* [Data records]
-- BEGIN --

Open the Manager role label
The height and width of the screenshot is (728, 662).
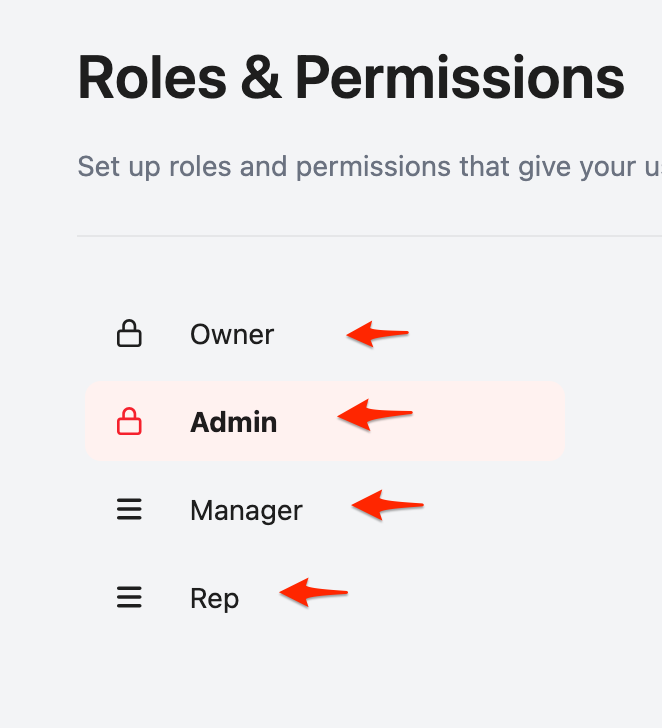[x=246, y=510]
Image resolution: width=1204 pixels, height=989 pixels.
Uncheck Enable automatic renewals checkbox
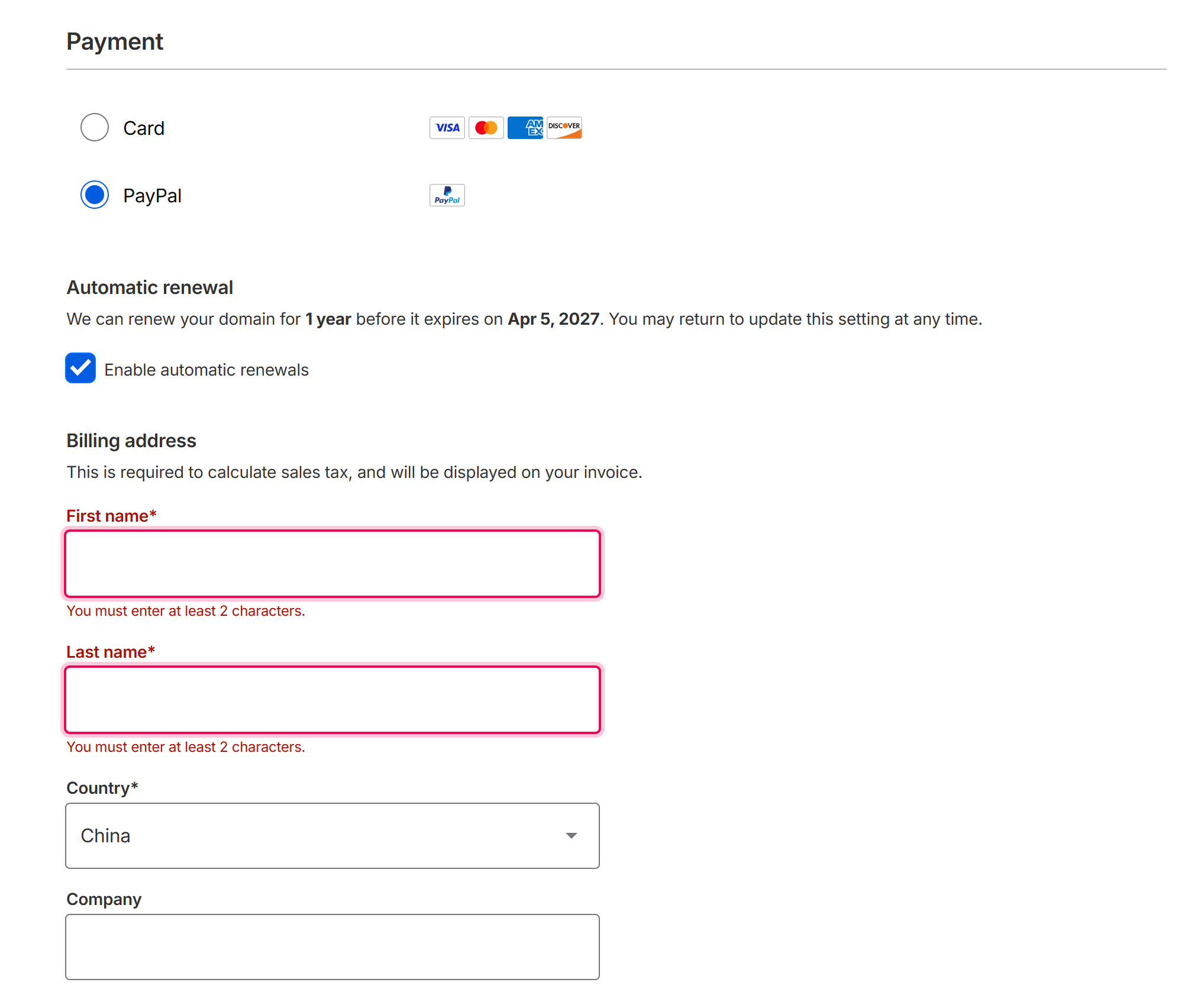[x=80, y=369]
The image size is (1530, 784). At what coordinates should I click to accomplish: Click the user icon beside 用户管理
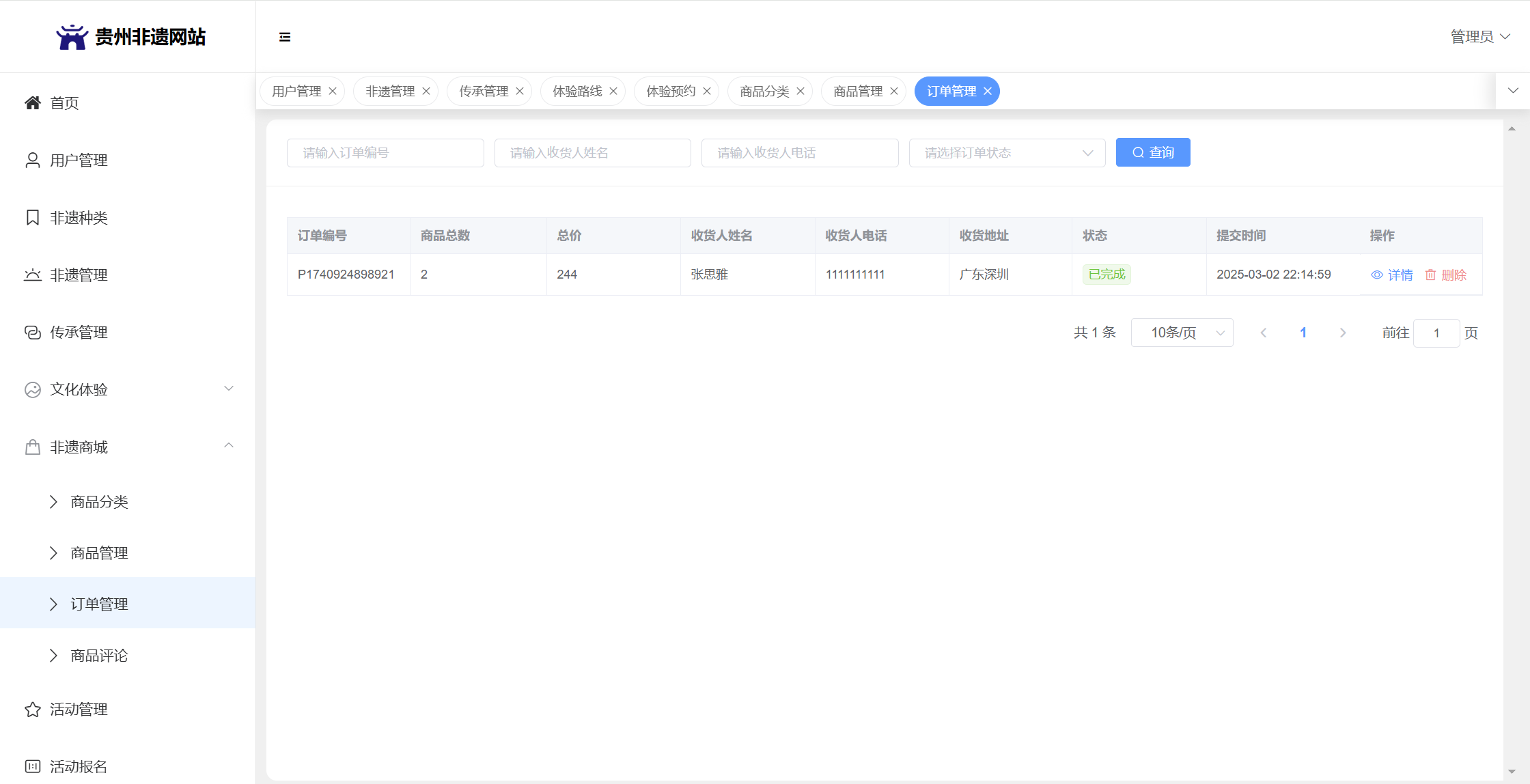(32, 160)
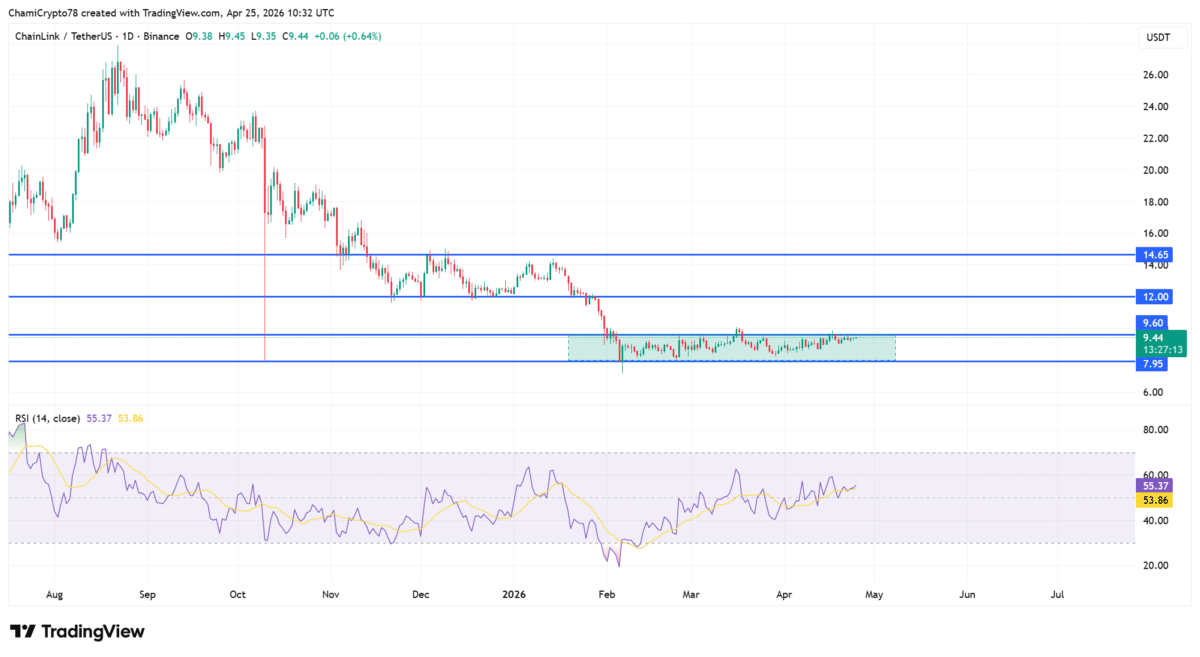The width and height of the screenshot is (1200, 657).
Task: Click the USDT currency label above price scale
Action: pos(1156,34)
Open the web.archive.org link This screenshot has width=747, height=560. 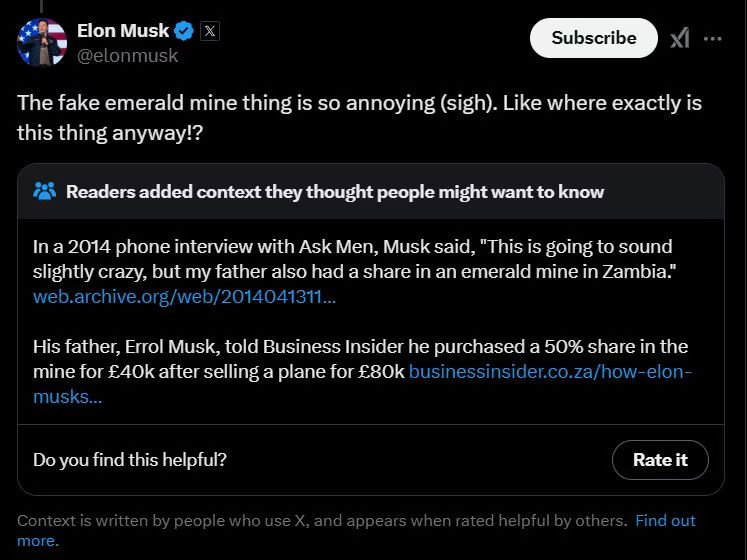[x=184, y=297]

-- END --

* [Exercise instructions]
Pull out every line of the records that contains the string "Click", and copy each one in full.

* [Finished answer]
The image size is (1530, 784). At what coordinates should I click to accomplish: Click the user icon beside 用户管理
Task: Click the USDT currency label above price scale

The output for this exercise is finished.